→ Problem details
Each line below from the one containing "At what coordinates should I click to accomplish: Click the red" through the one containing "You are a computer-use agent. The width" is to be given again exactly, and no line outside that span.

─── Data supplied

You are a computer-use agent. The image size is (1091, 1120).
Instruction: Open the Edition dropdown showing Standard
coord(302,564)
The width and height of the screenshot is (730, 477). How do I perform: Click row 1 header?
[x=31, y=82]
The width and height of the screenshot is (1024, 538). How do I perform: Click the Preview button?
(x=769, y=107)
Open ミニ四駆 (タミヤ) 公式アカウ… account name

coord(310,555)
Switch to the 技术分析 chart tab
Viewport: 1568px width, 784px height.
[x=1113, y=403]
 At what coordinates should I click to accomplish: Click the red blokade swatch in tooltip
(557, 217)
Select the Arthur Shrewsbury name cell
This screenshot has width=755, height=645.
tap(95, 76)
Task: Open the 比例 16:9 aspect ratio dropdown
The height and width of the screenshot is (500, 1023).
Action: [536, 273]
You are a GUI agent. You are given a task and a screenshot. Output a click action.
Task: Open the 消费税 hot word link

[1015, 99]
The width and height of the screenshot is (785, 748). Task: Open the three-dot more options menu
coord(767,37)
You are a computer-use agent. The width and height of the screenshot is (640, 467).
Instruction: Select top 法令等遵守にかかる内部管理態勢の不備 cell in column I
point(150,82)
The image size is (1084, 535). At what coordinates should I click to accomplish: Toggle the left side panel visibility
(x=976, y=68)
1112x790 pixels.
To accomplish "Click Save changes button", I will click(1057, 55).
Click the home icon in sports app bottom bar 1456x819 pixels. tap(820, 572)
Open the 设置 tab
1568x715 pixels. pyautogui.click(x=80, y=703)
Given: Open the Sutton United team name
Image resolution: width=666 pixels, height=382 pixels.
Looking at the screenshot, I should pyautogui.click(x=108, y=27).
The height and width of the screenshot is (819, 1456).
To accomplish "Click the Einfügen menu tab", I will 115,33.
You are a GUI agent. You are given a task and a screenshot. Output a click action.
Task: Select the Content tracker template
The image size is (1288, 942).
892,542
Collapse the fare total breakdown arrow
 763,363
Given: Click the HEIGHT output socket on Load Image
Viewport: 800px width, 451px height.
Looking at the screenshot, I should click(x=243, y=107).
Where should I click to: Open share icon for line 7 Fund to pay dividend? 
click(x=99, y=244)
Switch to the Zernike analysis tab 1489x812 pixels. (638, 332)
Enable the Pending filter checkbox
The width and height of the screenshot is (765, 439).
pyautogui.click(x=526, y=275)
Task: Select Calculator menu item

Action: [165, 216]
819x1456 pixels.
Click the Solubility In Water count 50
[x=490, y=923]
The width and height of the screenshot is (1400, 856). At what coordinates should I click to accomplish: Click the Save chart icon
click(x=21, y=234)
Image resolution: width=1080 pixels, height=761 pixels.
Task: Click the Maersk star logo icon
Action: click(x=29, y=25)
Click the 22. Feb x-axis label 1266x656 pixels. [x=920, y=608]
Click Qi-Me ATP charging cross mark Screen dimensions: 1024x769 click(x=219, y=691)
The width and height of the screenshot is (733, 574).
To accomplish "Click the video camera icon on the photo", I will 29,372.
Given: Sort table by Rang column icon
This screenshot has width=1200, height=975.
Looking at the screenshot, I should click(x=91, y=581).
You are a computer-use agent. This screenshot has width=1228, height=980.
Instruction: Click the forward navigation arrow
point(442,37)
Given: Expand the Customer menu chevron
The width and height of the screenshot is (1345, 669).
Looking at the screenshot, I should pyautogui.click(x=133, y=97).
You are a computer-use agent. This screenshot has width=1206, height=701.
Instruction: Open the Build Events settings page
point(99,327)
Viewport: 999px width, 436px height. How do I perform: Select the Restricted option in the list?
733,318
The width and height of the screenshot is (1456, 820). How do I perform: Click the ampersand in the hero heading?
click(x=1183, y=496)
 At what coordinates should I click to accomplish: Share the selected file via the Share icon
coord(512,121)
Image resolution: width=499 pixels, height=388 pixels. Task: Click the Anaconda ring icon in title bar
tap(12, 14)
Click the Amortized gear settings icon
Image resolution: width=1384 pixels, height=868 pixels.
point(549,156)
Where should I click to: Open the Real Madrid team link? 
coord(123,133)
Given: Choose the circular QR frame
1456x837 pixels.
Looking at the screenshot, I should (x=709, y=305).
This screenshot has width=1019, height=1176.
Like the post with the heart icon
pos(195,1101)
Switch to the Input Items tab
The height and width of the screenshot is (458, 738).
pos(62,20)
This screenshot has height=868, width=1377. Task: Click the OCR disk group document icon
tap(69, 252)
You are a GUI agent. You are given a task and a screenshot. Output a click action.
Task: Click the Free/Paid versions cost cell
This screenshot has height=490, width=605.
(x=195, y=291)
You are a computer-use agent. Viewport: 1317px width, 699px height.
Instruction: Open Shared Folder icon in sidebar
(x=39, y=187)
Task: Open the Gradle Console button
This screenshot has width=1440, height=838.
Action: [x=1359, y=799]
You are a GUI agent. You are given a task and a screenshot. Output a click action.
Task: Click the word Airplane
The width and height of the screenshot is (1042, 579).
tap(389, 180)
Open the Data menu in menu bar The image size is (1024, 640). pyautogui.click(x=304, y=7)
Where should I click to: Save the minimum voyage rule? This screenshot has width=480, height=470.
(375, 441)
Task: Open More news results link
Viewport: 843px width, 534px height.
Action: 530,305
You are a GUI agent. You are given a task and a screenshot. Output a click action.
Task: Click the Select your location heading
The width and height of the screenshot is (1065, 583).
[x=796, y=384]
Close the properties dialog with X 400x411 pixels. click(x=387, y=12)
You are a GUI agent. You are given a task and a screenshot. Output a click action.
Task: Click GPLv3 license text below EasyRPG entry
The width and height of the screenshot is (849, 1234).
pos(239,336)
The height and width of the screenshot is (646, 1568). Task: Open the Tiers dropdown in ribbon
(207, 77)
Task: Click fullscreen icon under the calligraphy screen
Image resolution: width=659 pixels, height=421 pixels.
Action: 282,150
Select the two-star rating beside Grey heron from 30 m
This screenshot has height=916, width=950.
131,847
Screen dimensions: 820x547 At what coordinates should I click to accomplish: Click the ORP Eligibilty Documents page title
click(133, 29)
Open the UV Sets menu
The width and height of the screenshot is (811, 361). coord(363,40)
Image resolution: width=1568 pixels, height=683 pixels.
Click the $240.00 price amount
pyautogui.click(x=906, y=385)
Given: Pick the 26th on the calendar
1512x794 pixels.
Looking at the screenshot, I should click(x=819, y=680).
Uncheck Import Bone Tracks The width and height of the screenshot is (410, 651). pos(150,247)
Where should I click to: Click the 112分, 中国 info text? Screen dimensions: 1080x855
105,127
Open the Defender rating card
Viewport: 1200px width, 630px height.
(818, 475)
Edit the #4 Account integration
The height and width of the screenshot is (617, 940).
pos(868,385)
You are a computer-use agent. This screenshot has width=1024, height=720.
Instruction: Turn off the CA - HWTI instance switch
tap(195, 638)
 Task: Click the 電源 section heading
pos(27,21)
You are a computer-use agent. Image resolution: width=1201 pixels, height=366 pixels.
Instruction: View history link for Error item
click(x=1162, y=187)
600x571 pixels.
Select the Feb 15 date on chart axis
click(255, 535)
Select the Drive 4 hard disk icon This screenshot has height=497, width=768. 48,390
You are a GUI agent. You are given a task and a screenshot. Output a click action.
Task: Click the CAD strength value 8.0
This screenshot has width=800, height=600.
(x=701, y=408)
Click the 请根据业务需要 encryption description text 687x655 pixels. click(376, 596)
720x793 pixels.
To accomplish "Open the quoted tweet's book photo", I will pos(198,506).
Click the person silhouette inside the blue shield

──────

→ Output for this task
 At what coordinates should I click to accomplish: Click the red blokade swatch in tooltip
(557, 217)
Select the Arthur Shrewsbury name cell
This screenshot has width=755, height=645.
tap(95, 76)
Task: Open the 比例 16:9 aspect ratio dropdown
The height and width of the screenshot is (500, 1023).
Action: [536, 273]
You are a GUI agent. You are given a task and a screenshot. Output a click action.
Task: Open the 消费税 hot word link

[1015, 99]
The width and height of the screenshot is (785, 748). Task: Open the three-dot more options menu
coord(767,37)
You are a computer-use agent. The width and height of the screenshot is (640, 467).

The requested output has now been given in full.